The Centre de la Santé mentale Enfants-Parents (Liège, Belgium), believe that unaccompanied minors are more likely to live traumatic experiences and generally face more adversities during their migratory compared to children who travel with their parents. They have to travel long distances on their own and when they arrive at their resettlement country, they have to prove they had “good” reasons to leave their country of origin. Many of them experience hunger, robbery and lack of shelter and legal assistance. That’s why they usually present a higher number of psychiatric problems over children and teenagers who come with their family. The most common symptomatology among unaccompanied minors is anxio-depressive state and / or PTSD.

The role of the governments in this issue

All children have the – internationally recognised- right to access appropriate support and services without bearing in mind their country of origin or reasons that pushed them to start their journey. As previously mentioned, living conditions have a huge impact on children’s mental health and can worsen the pathologies they already had before and during the routes. Therefore, improvement of the living conditions in camps, schools and institutions is crucial in order to increase refugee’s resilience and benefit their mental health. Multiple aspects such as the school environment, cultural acceptance, safety, absence of religious or ethnic discrimination and good quality of the accommodations are usually understood as resilience factors.

It is crucial to implement preventive mental health policies and cease practices that are known to be detrimental to health and abuse human rights.

Matthew Hodes, psychiatrist

Children’s psychological function often improves with positive attitudes towards their receiving country. Adaptation to a new country and its culture plays a very important role in this issue: Learning how to adapt to a very different place involves a process of acquiring knowledge of the language, social relationships and many cultural factors that might vary from their country of origin. However, as said by psychiatrist Matthew Hodes, it is crucial to implement preventive mental health policies and cease practices that are known to be detrimental to health and abuse human rights. Likewise, the Centre de la Santé mentale Enfants-Parents state that it is essential to show an institutional response based on active listening. This way, children can develop a metabolisation process of the experiences lived during the journey, which therefore lets them strengthen their self-esteem and develop a feeling of identity, as well as growing adaptation strategies.

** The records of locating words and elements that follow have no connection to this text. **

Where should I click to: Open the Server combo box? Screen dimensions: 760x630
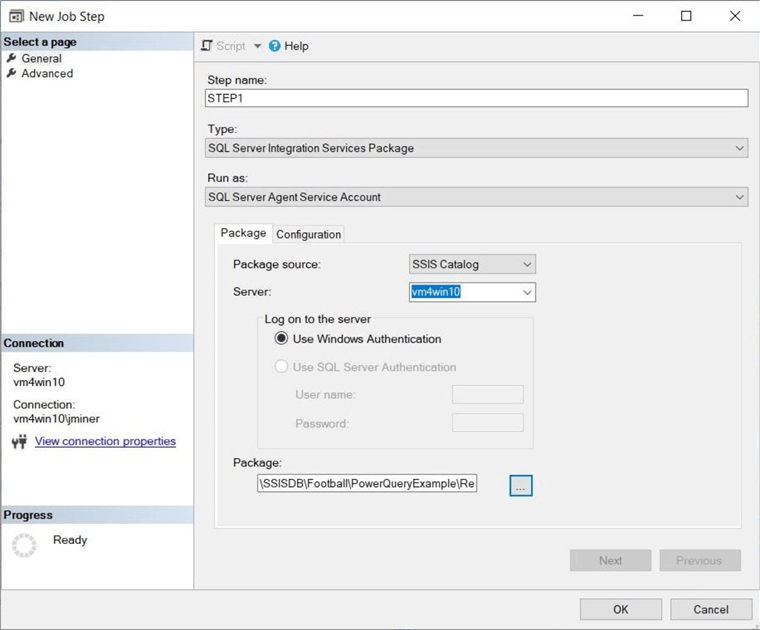click(x=527, y=292)
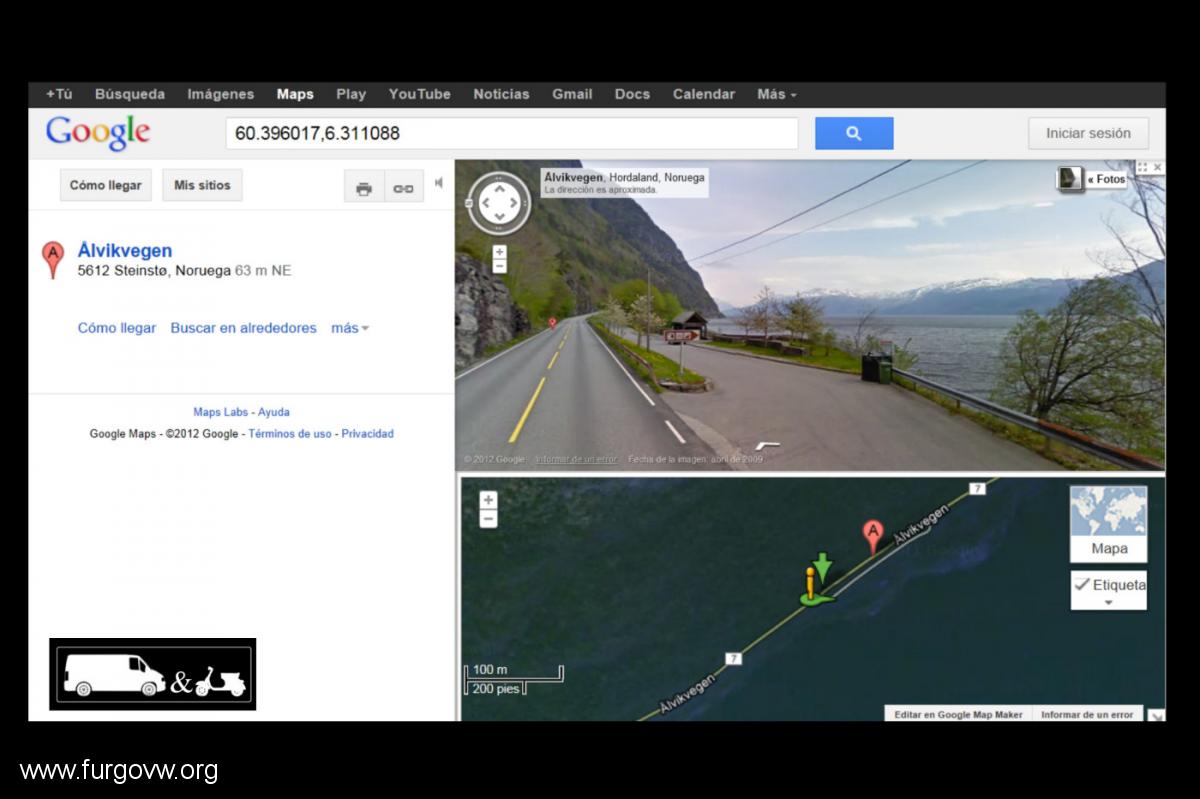Print the map using printer icon
This screenshot has height=799, width=1200.
[x=364, y=187]

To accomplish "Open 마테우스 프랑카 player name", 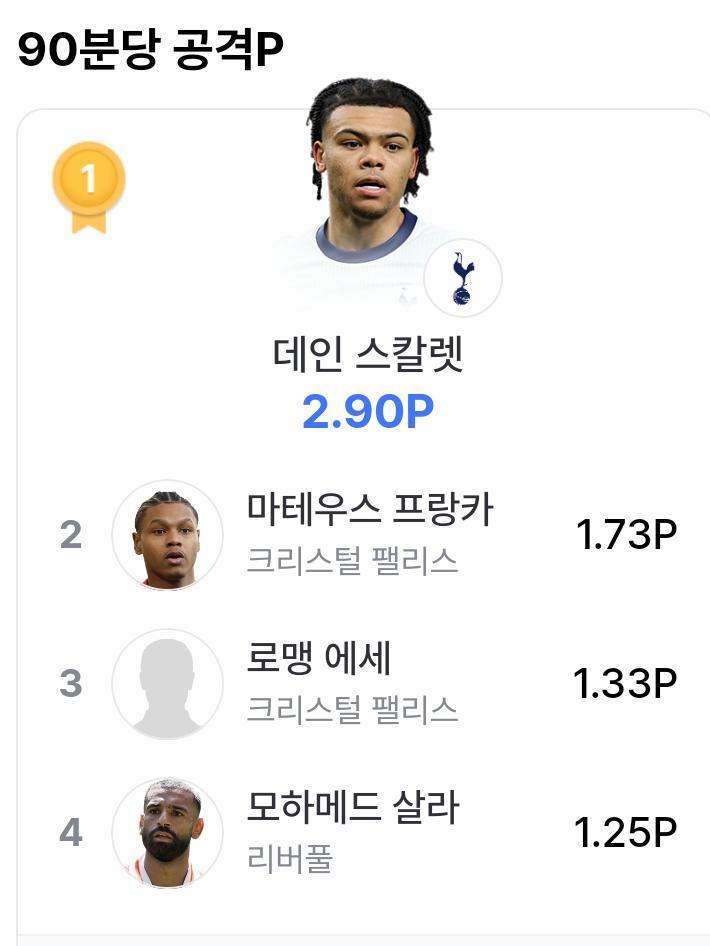I will (x=370, y=509).
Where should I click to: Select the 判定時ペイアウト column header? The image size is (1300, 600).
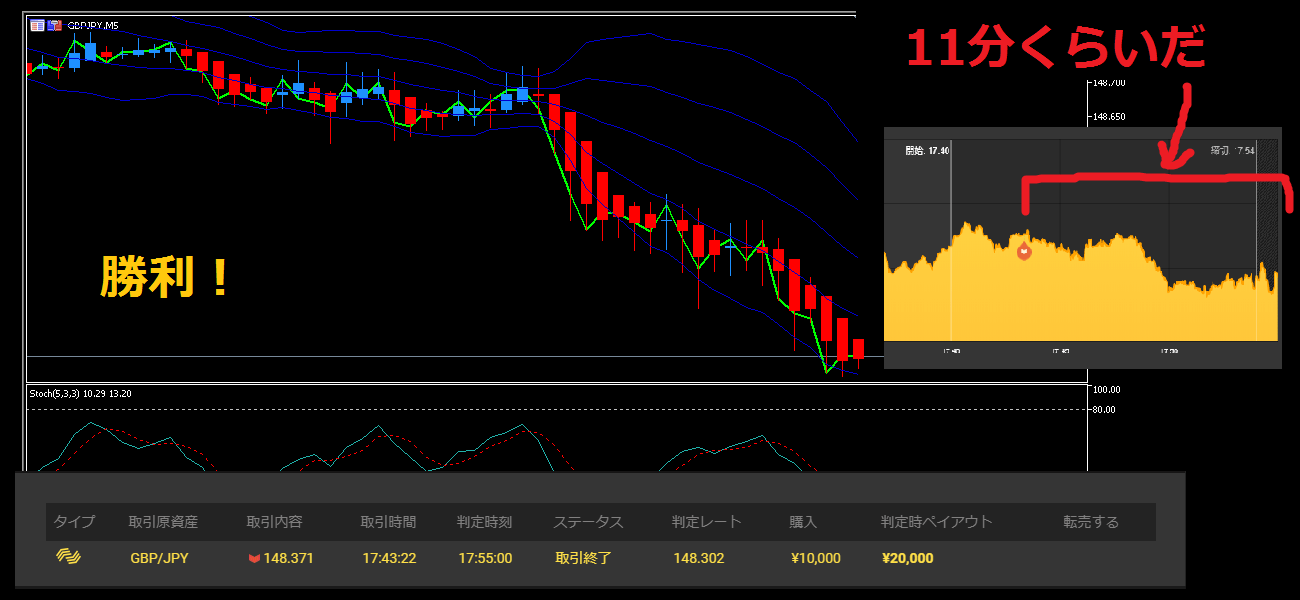click(x=936, y=522)
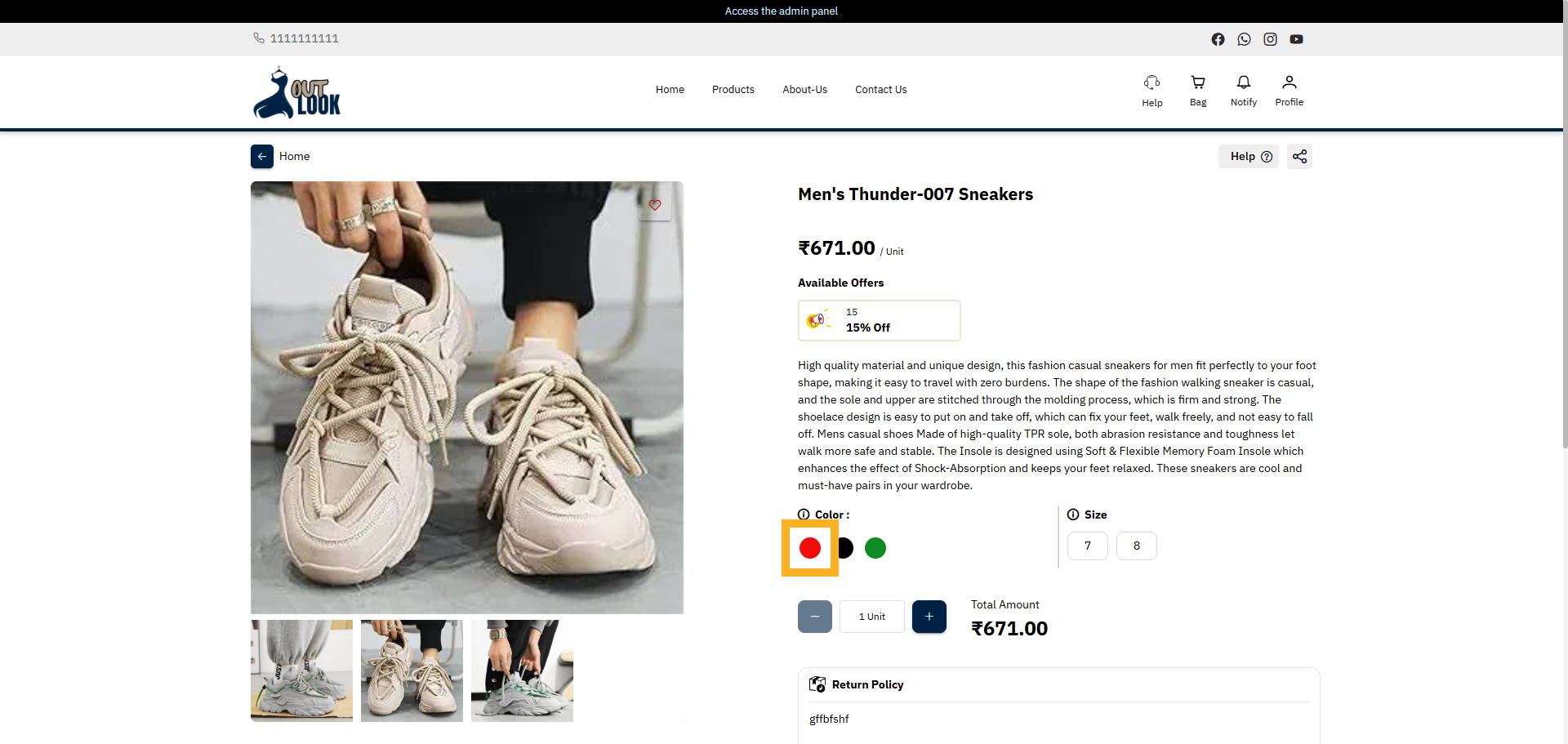Decrease the quantity with the minus button
The height and width of the screenshot is (744, 1568).
[815, 617]
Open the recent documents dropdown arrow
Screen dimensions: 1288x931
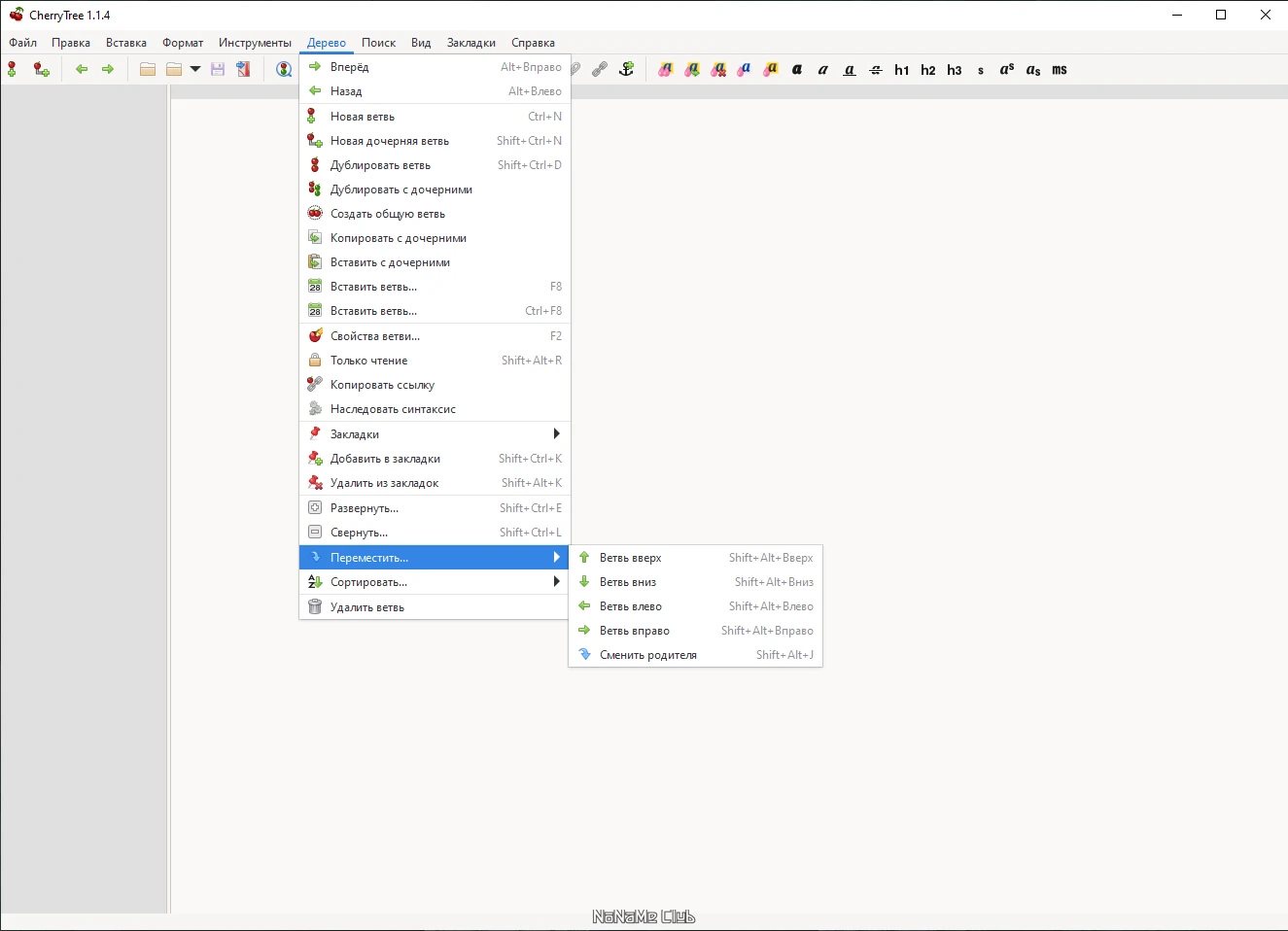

What’s more than clear is that due to their extra vulnerability, refugee children should be a priority for public health care systems in the host country. For that reason integration is key to achieve this. Countries should ease access – without any kind of border or discrimination- to health care services but also establish prevention plans inside and outside of the schools. As already stated, educational centres who help children in their adaptation process usually are the biggest resilience factor to increase their sense of identity and inclusion in a new society.